In DCT-EFRQI, for one coefficient connection, it only uses two Toffoli gates to complete each coefficient connection. In the DCT-EFRQI approach, only 8 qubits (i.e., 4 qubits for the X-position and 4 qubits for the Y-position) are used to prepare the state connection. In the case of the DCT-GQIR approach, the number of required Qubits for state connection depends on image size. For example, a \(512\times 512\) array of an image requires 18 qubits (i.e., 9 qubits for the X-position and 9 qubits for the Y-position) to map the state connection leads the more complexity compared to the DCT-EFRQI approach. In addition, to make a circuit connection for each one’s value occurred in each coefficient, every time it directly connects the coefficient representing qubits to the position representing qubits separately. The frequent number of ones inside each coefficient requires more operational gates to complete the circuit connection. In such a way, to complete a circuit connection to represent the whole image, the DCT-GQIR requires a more operational gate compared to the DCT-EFRQI approach.
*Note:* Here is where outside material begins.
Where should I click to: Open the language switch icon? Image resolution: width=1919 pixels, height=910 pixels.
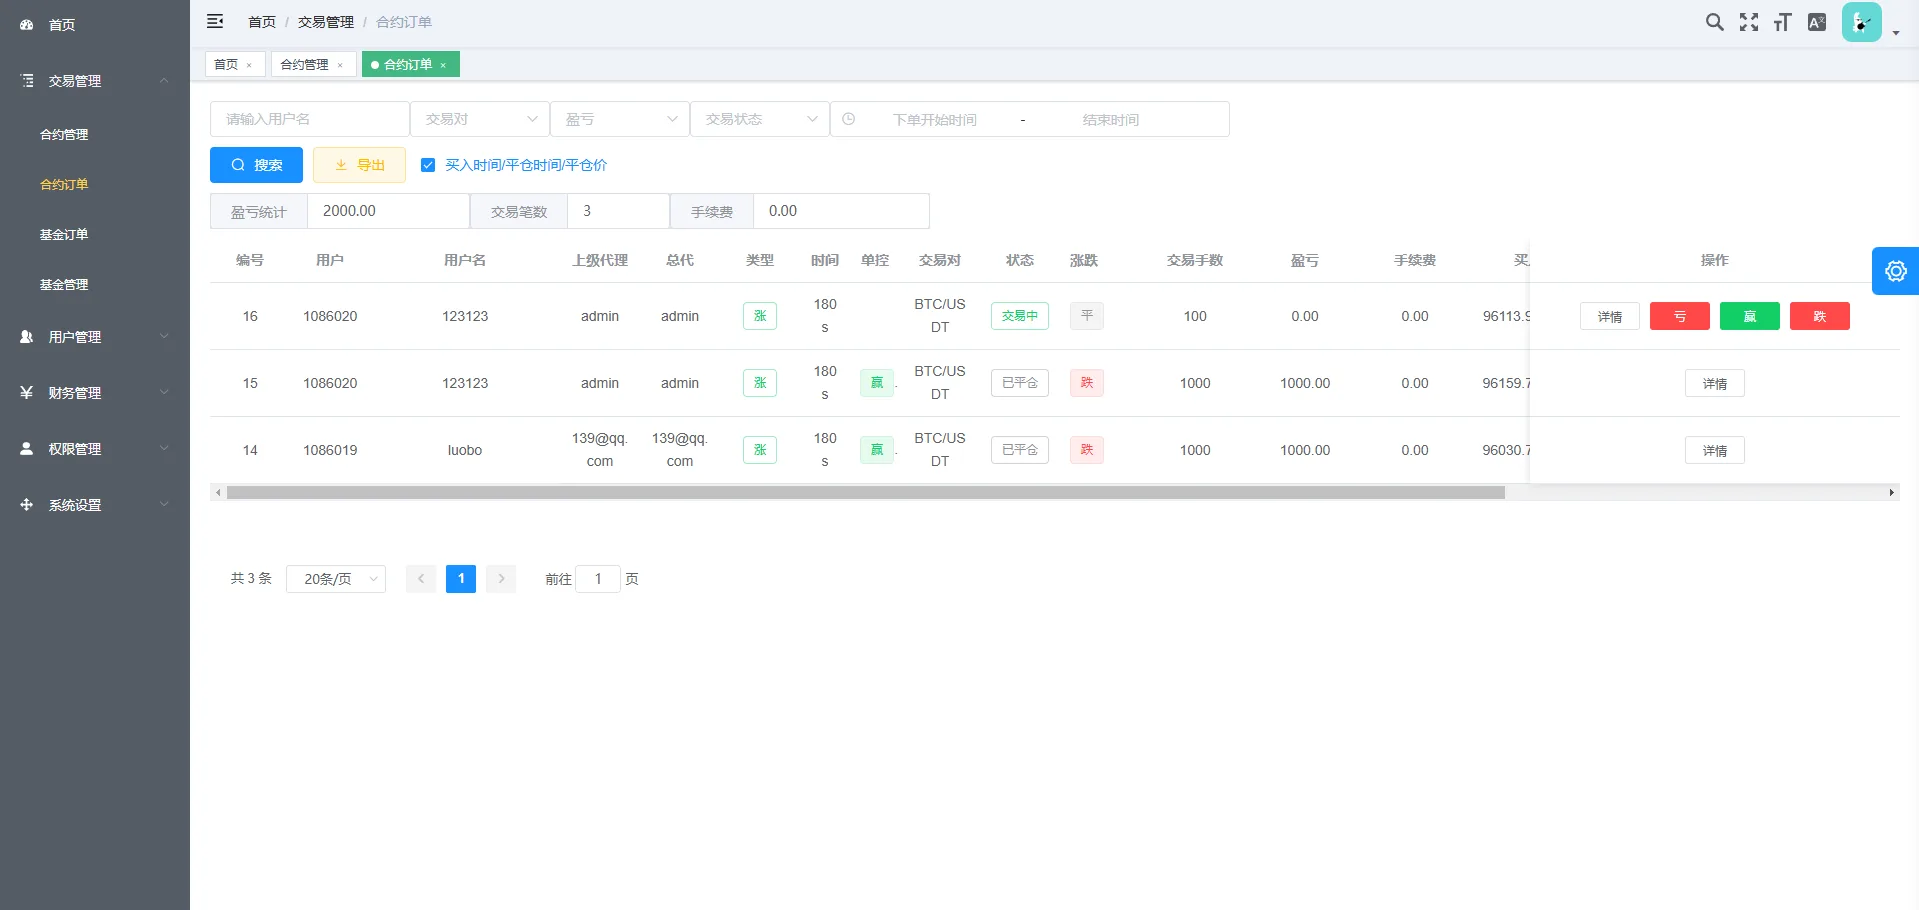[1816, 21]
Four types of images have been tested as stated in Table 4 without considering quantization. In the case of the Deer image, the EFRQI draws a higher compression ratio (3.2033:1) than GQIR (1.1339:1). For the cameraman image, the compression of EFRQI is 2.1623 times than GQIR. For the Scenery image, the EFRQI and GQIR provide compression ratios are 3.2485:1, and 1.1617:1 respectively. For airport images, the compression ratio of the EFRQI approach is 3.1360 compared to the GQIR approach. The comparison result shows that the EFRQI approach provides much better compression in the case of higher-resolution images than in lower-resolution. From this result analysis from the compression point of view, the EFRQI approach provides better for all cases of considered images than the GQIR approach.

Table 4 Compression ratio comparison without considering preparation step.

Table 5 compares the compression ratio of the proposed DCT-EFRQI scheme with DCT-GQIR for all considered images using 8 and 70 quantization factors via the DCT preparation approach. The two quantization factors 8, and 70 are considered to demonstrate DCT-EFRQI and DCT-GQIR approaches capability. In the case of the Deer image, for 8 and 70 quantization factors, the compression ratio of DCTEFRQI and DCTGQIR are 12.1115:1, and 9.4401:1; 34.9083:1, 27.9069:1 respectively. For cameraman image, the DCTEFRQI exhibit more compression than DCT-GQIR. The compression ratio of the Scenery image is higher than DCT-GQIR. In terms of airport image, still, the DCT-EFRQI approach shows better capability compared to DCT-GQIR. From this analysis of the result, it is seen that a higher compression ratio is found in higher resolution images than medium and lower size images. On the other hand, the DCT-GQIR complexity is too high compared to the proposed DCT-EFRQI approach. In addition, in between DCT-EFRQI and EFRQI, a comparison of compression ratio from Tables 4 and 5 conclude that the DCT-EFRQI has superior compression capability compared to EFRQI also.

Table 5 Compression ratio comparison including preparation step.

Conclusion

This paper focuses on quantum image representation and compression and proposes a new quantum image compression scheme. From this work, the below things are concluded compared to the previous method16,23:

  • Any size of the image can be represented and compressed in the quantum system.

  • Provides better required bits.

  • PNSR does not have any effect if no transform or combination is happening inside the quantum system.

  • Required Bits is the main fact to represent the image inside a quantum computer

  • It’s simple and fast for calculating quantum operation resources.

  • It opens up a lot of opportunities for processing and compressing the classical image inside the quantum processor.

  • For medium-size images, DCTEFRQI compresses more than two times compared to high-size images.